>>>>

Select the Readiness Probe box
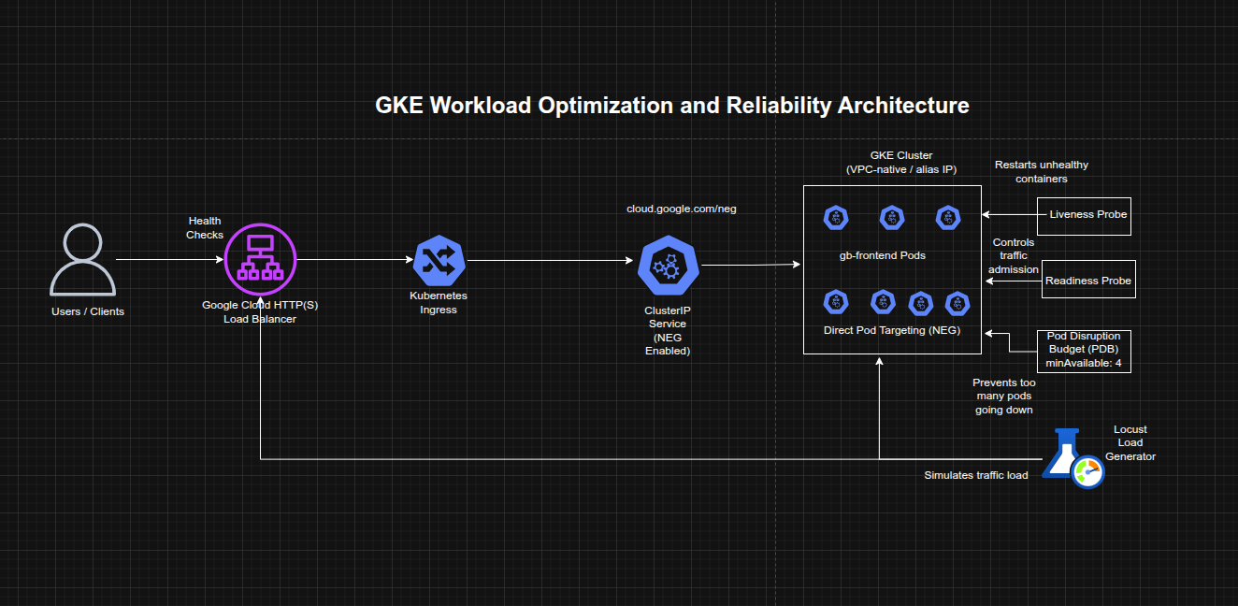 click(x=1087, y=279)
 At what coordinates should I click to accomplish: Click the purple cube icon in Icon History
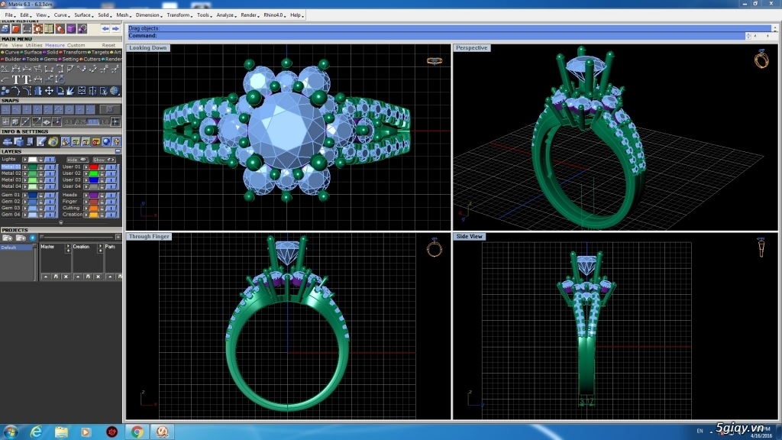[71, 29]
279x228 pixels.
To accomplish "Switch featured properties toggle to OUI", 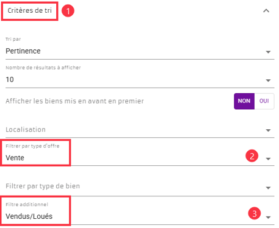I will [264, 101].
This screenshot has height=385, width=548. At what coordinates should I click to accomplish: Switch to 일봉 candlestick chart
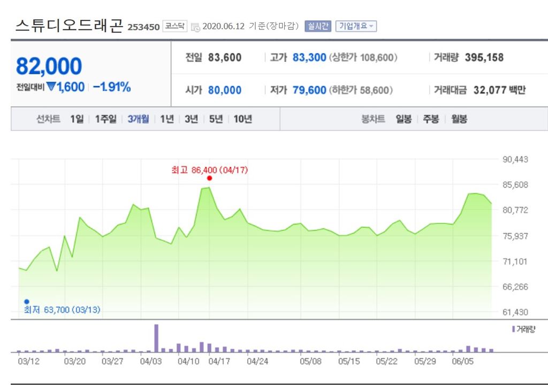tap(404, 119)
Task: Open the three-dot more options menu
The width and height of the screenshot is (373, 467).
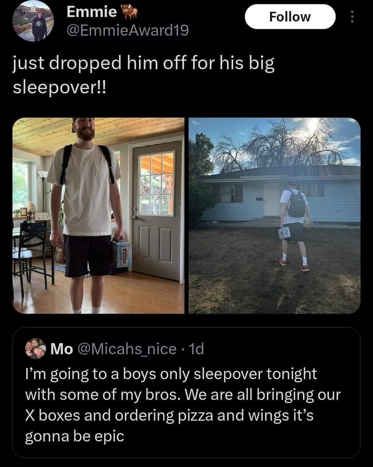Action: click(x=352, y=17)
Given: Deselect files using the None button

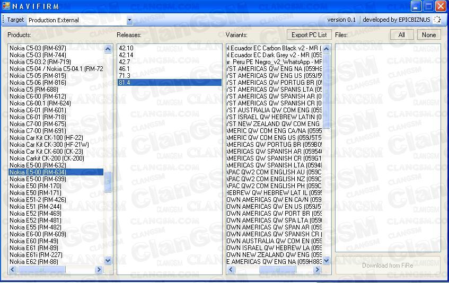Looking at the screenshot, I should [x=429, y=35].
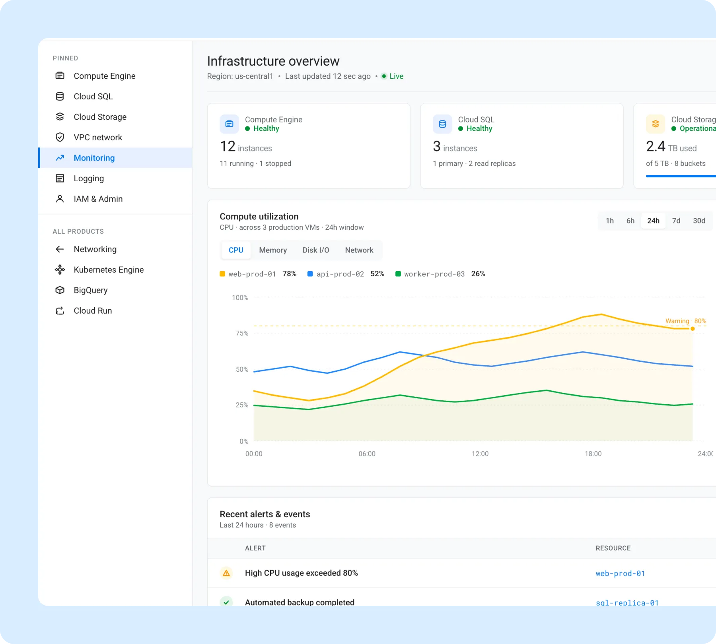Switch to the Memory tab

273,250
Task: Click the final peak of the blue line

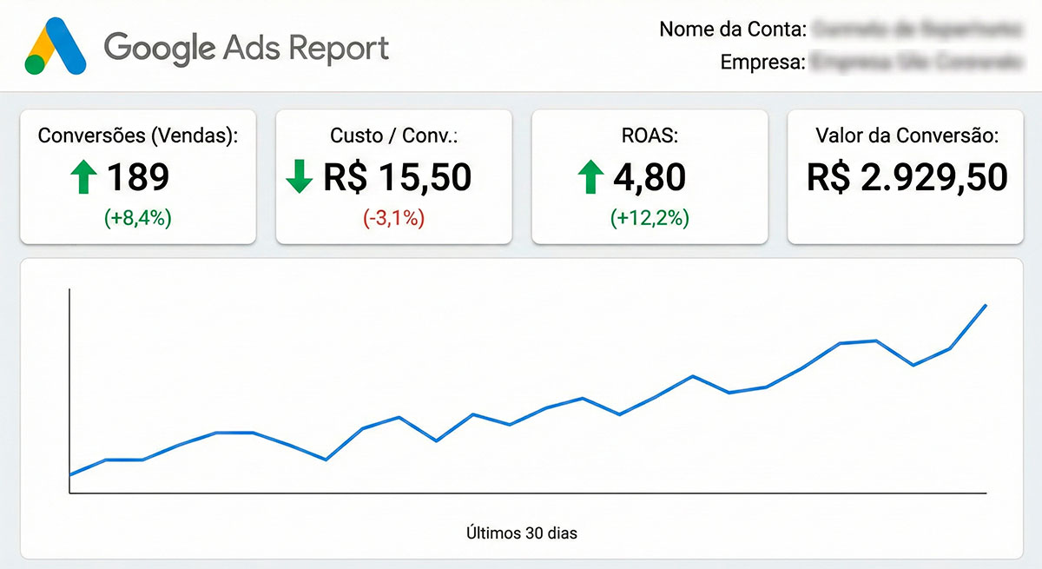Action: tap(986, 306)
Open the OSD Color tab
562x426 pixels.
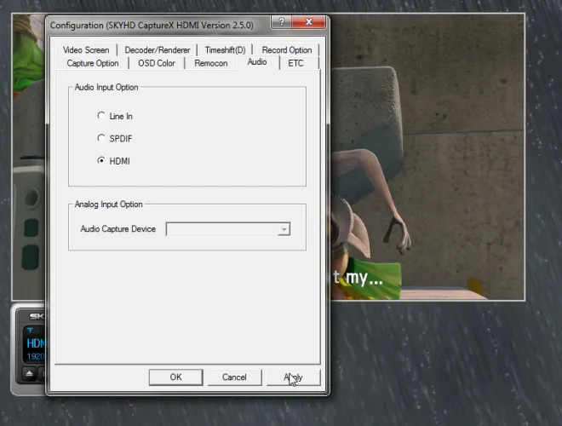tap(157, 63)

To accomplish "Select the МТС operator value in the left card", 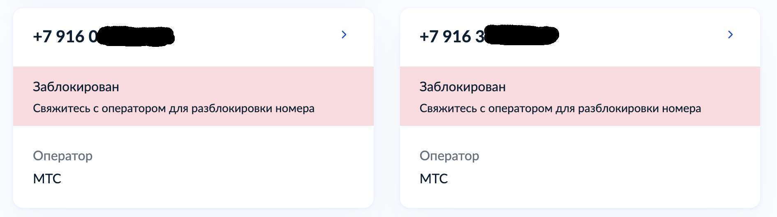I will [47, 179].
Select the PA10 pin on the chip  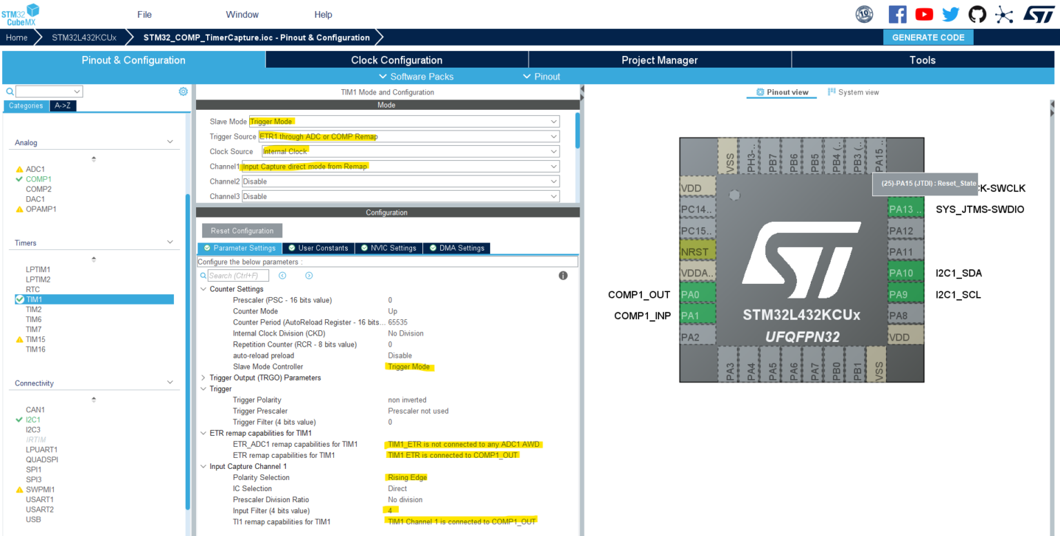click(901, 273)
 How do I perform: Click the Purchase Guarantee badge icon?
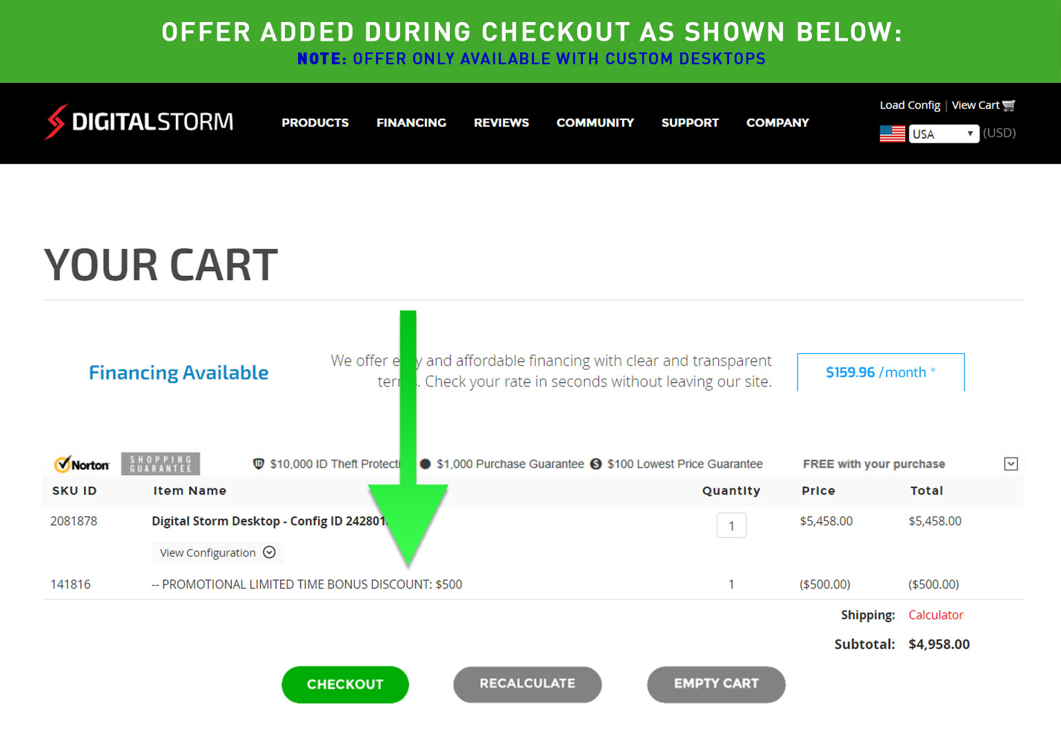pos(426,464)
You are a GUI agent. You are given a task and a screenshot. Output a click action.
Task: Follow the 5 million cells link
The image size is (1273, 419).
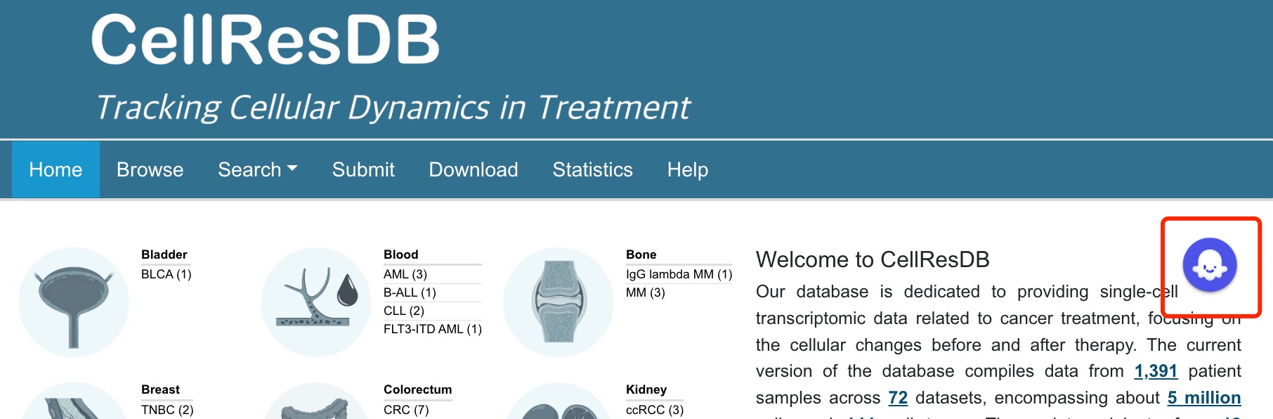pyautogui.click(x=1204, y=398)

<<<<

## EXERCISE REQUIREMENTS
Wherever the string "Open" occurs in the records above, copy that line.

## ANSWER BOX
Task: Open the three-dot more options menu
Open the OSD Color tab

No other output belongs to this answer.